[Opening Recorded information section]

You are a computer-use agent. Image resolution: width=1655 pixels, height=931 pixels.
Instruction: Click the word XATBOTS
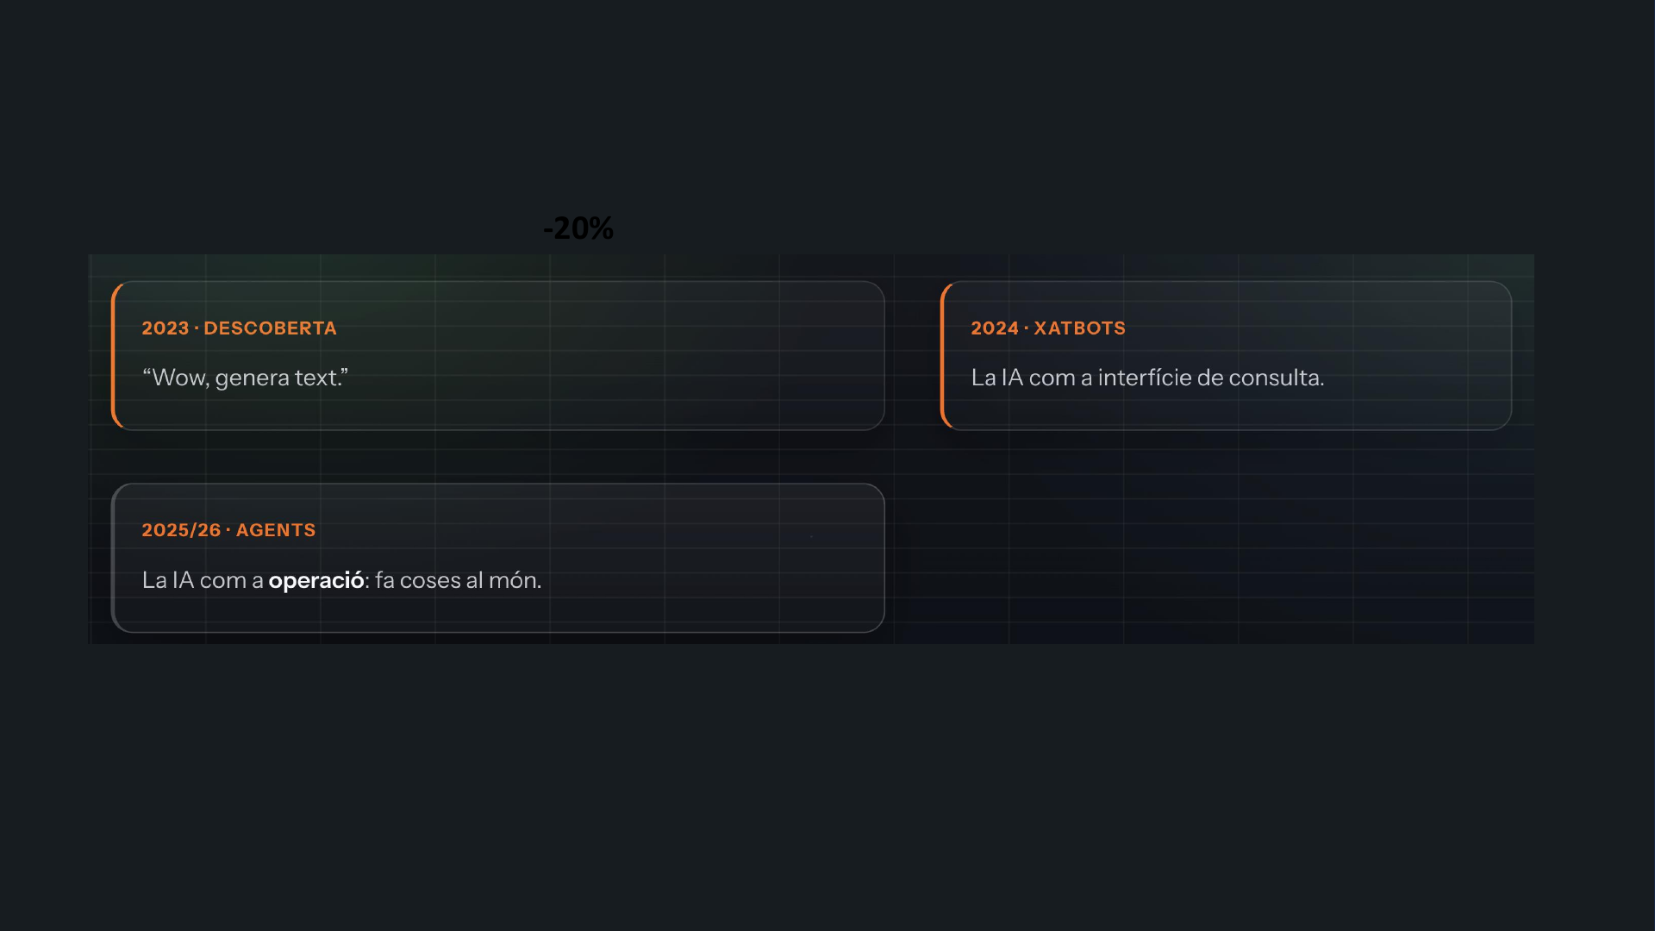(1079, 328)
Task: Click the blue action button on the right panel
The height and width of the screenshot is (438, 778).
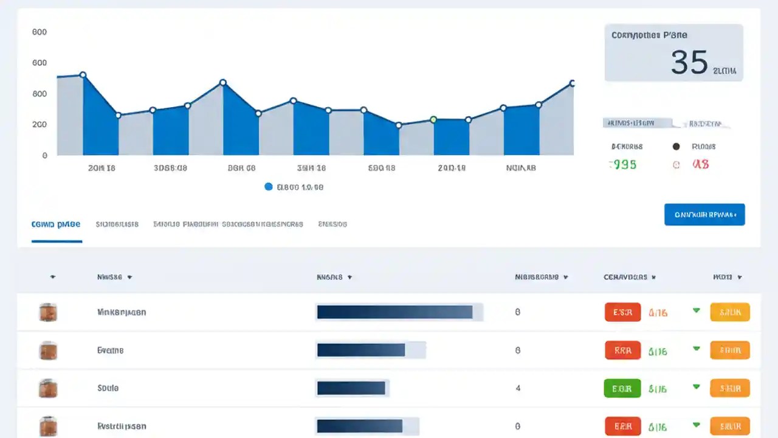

[Closing Recorded information section]

# Exercise description
Write out, exactly as they stand, the line with "Instruction: Click the word XATBOTS" and every line after it through the end of the entries above; omit the pictures.

# Solution to this task
Instruction: Click the word XATBOTS
(1079, 328)
Task: Click the blue action button on the right panel
The height and width of the screenshot is (438, 778).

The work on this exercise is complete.